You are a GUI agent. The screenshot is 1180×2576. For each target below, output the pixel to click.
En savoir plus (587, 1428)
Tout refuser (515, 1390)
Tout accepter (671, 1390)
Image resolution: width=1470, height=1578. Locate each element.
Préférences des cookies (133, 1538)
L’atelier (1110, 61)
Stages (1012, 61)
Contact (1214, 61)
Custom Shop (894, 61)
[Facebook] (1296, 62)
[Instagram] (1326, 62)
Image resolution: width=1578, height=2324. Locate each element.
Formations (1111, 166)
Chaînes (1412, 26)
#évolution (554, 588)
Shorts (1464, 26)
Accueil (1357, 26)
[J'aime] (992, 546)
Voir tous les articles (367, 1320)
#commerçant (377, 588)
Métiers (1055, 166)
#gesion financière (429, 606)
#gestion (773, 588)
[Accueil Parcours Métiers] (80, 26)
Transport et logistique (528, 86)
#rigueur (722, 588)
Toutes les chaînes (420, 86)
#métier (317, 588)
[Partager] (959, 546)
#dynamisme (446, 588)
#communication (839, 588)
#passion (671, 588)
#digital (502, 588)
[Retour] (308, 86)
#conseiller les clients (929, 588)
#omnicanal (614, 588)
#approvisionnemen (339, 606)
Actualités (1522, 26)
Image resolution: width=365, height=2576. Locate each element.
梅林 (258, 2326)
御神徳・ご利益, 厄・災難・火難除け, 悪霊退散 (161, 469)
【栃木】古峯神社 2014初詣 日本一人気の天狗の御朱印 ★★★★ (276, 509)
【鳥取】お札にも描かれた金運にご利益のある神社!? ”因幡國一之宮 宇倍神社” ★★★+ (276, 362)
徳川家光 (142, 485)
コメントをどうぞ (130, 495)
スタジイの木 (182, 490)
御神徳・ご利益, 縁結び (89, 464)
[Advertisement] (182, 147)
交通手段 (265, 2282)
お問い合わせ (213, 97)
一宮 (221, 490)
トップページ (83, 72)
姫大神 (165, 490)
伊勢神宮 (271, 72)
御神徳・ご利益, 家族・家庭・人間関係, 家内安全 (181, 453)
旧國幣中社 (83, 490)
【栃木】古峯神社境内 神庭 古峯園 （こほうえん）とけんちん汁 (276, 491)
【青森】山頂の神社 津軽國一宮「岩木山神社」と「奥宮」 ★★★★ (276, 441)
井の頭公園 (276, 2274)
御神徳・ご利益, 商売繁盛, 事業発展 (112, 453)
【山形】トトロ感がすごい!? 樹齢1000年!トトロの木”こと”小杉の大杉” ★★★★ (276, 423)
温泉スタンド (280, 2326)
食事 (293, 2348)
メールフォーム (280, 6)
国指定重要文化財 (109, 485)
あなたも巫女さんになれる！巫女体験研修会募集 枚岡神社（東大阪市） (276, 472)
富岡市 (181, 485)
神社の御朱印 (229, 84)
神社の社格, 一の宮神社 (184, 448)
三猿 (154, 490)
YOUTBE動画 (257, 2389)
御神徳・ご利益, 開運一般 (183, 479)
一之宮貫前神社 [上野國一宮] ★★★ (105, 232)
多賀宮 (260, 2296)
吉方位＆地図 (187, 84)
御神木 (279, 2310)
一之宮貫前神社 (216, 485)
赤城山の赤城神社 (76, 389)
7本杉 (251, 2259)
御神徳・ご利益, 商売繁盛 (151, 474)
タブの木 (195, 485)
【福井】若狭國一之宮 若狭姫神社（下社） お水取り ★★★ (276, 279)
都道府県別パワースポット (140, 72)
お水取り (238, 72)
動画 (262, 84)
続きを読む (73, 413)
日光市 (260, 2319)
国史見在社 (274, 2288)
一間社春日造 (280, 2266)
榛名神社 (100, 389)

***

Pick out and copy the lines of the material that include the word "element".

Written reply:
Image resolution: width=1470, height=1578. Locate each element.
Image resolution: width=1578, height=2324. Locate each element.
Image resolution: width=365, height=2576. Locate each element.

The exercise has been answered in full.